Él asintió, apartándose y estirándose el chaleco.

—Deberías empezar a practicar por tu cuenta —me dijo como despedida.

—Claro.

Cogí mi chaqueta, me despedí y salí del aula. Llegué a mis habitaciones, aún absorta en mis pensamientos, y Sara me miró, extrañada.

—¿De dónde vienes?

—De mi sesión con Luther Moore.

Sara comprobó su reloj.

—¿Todavía? ¿Y tan contenta?

Alcé las cejas y me dejé caer en el sofá.

—¿Se me ve contenta?

—Tienes un… brillo extraño en la mirada. Y juraría que hay incluso algo de color en tus mejillas.

Resoplé. Ni que ella fuera menos pálida que yo.

—Hemos estado practicando con plantas —le expliqué—. Ha sido increíble.

—Tú y las plantas —murmuró volviendo a sus papeles.

—¿Tú qué estás haciendo?

—Trabajo del Comité. Vamos a dar un baile pronto.

—¿De gala? —me quejé.

—Por supuesto que de gala —me respondió Sara, ofendida—. Pero no te preocupes, no te voy a hacer ir.

—¿Cuándo es?

—Dentro de diez días. Y nos han avisado hoy —protestó—. Se supone que es para integrar mejor a los recién llegados, pero Noah cree que es una maniobra de distracción, por los rumores sobre lo que están haciendo en Daianda.

—Tiene pinta.

—Pues ya podrían buscarse otra forma de distraer a la gente, organizar todo esto con tan poco tiempo es imposible.

—No te agobies, ya verás como en dos días lo tienes todo bajo control.

Dejé a Sara con su trabajo y me fui a mi cuarto.

Metí la ropa limpia en el armario, recogí los papeles que tenía sobre la mesa y me senté a leer junto a mis plantas. Pero no podía concentrarme en las palabras que había ante mí. Seguía pensando en la sesión con Luther, en lo increíble que había sido poder crear vida con mis propias manos, con mi magia. Quería intentarlo de nuevo, pero sabía que sería un derroche, porque mis plantas estaban perfectamente cuidadas y acababa de tener la sesión, por lo que no tenía sentido practicar cuando aún podía recordar el cosquilleo de mi magia contra mi piel.
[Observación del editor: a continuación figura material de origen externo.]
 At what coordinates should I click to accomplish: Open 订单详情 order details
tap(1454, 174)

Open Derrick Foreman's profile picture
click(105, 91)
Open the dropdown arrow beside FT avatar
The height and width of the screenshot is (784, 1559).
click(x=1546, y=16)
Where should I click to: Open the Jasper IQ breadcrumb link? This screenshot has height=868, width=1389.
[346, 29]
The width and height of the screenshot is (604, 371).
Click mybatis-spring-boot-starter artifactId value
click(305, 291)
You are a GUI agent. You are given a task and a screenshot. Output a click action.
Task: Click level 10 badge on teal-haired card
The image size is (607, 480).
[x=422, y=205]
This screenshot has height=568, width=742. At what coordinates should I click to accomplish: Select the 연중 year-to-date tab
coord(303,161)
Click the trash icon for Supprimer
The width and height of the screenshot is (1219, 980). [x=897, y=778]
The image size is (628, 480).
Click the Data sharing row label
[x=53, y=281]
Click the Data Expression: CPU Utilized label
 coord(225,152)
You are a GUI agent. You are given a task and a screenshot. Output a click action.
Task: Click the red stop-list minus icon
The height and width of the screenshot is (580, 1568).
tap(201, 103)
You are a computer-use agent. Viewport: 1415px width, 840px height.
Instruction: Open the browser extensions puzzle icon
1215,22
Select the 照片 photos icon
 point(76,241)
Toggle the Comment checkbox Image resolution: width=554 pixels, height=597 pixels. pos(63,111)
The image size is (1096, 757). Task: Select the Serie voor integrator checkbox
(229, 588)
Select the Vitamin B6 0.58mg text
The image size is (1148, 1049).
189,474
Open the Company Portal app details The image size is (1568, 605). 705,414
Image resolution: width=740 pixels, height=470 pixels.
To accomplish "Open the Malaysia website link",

Me pasé el día intentando pensar en otras cosas y distraerme, pero acabé saliendo de la cama a medianoche, convencida por el hecho de que Luther hubiera insistido en que practicara por mi cuenta. Y, de todas formas, se trataba de algo académico, así que realmente no era malgastar magia, ¿no?

Antes de cambiar de idea una vez más, saqué varias semillas de una caja y las puse en una maceta vacía. Regué la tierra con cuidado y, cuando estuvo lista, me situé frente a ella. Con una mano pegada a la maceta y la otra en mi cintura, me concentré en mi magia. Sin la voz y la presencia de Luther, tan lejos de la Sala de Esgrima, me resultó algo más complicado hacerla fluir, pero lo conseguí.

Busqué con mi magia entre la tierra hasta encontrar las semillas y empecé a llenarlas de agua poco a poco. Sin embargo, pronto sentí que no era suficiente. Canalicé más magia, notando que derribaba mis barreras naturales, pero apenas percibía algún cambio en las semillas. Decidida a no darme por vencida, seguí utilizando aún más magia y, por fin, sentí cómo las semillas se partían para dejar salir los brotes.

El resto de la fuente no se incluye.